How to grow Mother of Thousands

Written by Laveréna Wienclaw

By wild, I mean that this succulent can go a little crazy when it comes to the reproductive part. At the phase when leaflets form on the plant, each leaf will spud several new plants that will eventually fall off the mother plant once they are ready to sprout their own roots.

Planting & Care

  • The soil needs can be fulfilled by most commercial cactus soil mixtures. The soil needs to be well draining to avoid root rot. If the soil maintains too much moisture, sand should be added to fix this problem.
  • While water will help the mother of thousands grow better and faster, the natural drought resistance will keep the plant thriving even if you forget it exists for a week of two. Only water when the soil is dry.
  • If you want to gift some of the leaflets to friends, they should have some sprouted roots and be easy to remove once they are ready to split from the mother plant.

Fun Facts & Common Claims

  • The technical name for this succulent is Kalanchoe daigremontiana
  • While many succulents propagate through cuttings, this rare beauty, in addition, will naturally make new plants as it grows without any help.
  • The speed of growth and reproduction make this plant a great candidate for being invasive.

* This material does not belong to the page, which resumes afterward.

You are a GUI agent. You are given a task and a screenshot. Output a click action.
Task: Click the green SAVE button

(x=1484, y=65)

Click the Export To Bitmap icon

The best place for an invasive plant is its own container so it doesn't take over the rest of the garden.
  • The fast reproduction may produce some unsightly results if the plantlets aren't removed before falling into the soil:

Personal Experience

This beauty needs almost no care other than the occasional watering. It also grows very quickly in comparison to many other succulent plants. I was very surprised how quickly it made the baby plantlets and was even more shocked when they began falling all over the rest of my succulents! Keep an eye on this productive momma.

Published on October 25th 2018. Last updated 8 months ago.